• _TASK TO COMPLETE_
Copy the lines below verbatim, everything from the line containing "Where should I click to: Click the" down to the line containing "[x=1496, y=526]", with both of those lines included.

(Raw records)
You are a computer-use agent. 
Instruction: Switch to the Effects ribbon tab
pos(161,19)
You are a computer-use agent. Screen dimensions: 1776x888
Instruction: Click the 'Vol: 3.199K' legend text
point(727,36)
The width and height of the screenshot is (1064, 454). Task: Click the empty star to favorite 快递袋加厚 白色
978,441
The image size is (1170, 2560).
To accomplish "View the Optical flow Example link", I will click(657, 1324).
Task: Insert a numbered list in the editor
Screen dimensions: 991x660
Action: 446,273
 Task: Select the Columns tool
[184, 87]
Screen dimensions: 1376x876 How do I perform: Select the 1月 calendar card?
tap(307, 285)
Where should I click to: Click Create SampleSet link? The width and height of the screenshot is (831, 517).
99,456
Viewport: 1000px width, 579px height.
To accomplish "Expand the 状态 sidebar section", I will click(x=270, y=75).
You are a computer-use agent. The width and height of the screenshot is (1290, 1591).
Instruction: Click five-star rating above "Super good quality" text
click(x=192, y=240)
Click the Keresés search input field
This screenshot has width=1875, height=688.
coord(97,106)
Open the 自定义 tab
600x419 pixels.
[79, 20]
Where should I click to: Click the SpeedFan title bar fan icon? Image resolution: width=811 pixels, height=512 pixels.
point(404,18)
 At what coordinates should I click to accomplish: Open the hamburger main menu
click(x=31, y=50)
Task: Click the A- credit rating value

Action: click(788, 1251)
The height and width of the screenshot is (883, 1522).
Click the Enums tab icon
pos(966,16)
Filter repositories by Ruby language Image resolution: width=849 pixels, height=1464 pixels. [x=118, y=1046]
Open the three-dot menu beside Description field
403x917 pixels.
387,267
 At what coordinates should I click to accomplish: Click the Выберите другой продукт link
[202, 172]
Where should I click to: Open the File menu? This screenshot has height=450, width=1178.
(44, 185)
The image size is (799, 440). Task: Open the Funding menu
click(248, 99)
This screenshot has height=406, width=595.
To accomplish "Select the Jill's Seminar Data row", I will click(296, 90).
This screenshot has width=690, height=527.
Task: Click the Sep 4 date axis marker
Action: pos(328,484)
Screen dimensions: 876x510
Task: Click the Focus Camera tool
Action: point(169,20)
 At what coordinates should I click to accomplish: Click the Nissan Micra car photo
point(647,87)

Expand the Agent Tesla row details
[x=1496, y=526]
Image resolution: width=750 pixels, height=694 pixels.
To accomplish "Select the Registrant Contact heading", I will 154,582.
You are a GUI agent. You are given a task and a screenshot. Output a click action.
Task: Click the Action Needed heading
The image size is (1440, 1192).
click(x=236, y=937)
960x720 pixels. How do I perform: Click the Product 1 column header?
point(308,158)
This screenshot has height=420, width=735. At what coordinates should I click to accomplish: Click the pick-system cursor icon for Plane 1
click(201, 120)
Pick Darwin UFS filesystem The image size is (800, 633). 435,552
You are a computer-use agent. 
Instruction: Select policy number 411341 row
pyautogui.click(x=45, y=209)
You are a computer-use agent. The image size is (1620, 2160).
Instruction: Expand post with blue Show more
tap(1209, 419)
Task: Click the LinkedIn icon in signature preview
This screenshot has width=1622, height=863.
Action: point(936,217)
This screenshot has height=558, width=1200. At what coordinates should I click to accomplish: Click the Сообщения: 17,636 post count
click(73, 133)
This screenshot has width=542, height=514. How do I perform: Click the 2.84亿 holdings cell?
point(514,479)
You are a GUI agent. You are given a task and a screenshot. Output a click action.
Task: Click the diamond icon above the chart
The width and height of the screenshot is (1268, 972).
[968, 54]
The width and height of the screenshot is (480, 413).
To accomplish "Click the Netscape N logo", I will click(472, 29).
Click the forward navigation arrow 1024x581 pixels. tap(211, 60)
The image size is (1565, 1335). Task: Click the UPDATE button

• _SOLUTION FOR THIS TASK_
Where should I click to: Click the SpeedFan title bar fan icon? Image resolution: width=811 pixels, height=512 pixels.
point(404,18)
 At what coordinates should I click to accomplish: Open the hamburger main menu
click(x=31, y=50)
Task: Click the A- credit rating value

Action: click(788, 1251)
The height and width of the screenshot is (883, 1522).
Click the Enums tab icon
pos(966,16)
Filter repositories by Ruby language Image resolution: width=849 pixels, height=1464 pixels. [x=118, y=1046]
Open the three-dot menu beside Description field
403x917 pixels.
387,267
 At what coordinates should I click to accomplish: Click the Выберите другой продукт link
[202, 172]
Where should I click to: Open the File menu? This screenshot has height=450, width=1178.
(44, 185)
The image size is (799, 440). Task: Open the Funding menu
click(248, 99)
This screenshot has height=406, width=595.
To accomplish "Select the Jill's Seminar Data row", I will click(296, 90).
This screenshot has width=690, height=527.
Task: Click the Sep 4 date axis marker
Action: pos(328,484)
Screen dimensions: 876x510
Task: Click the Focus Camera tool
Action: point(169,20)
 At what coordinates should I click to accomplish: Click the Nissan Micra car photo
point(647,87)

Expand the Agent Tesla row details
[x=1496, y=526]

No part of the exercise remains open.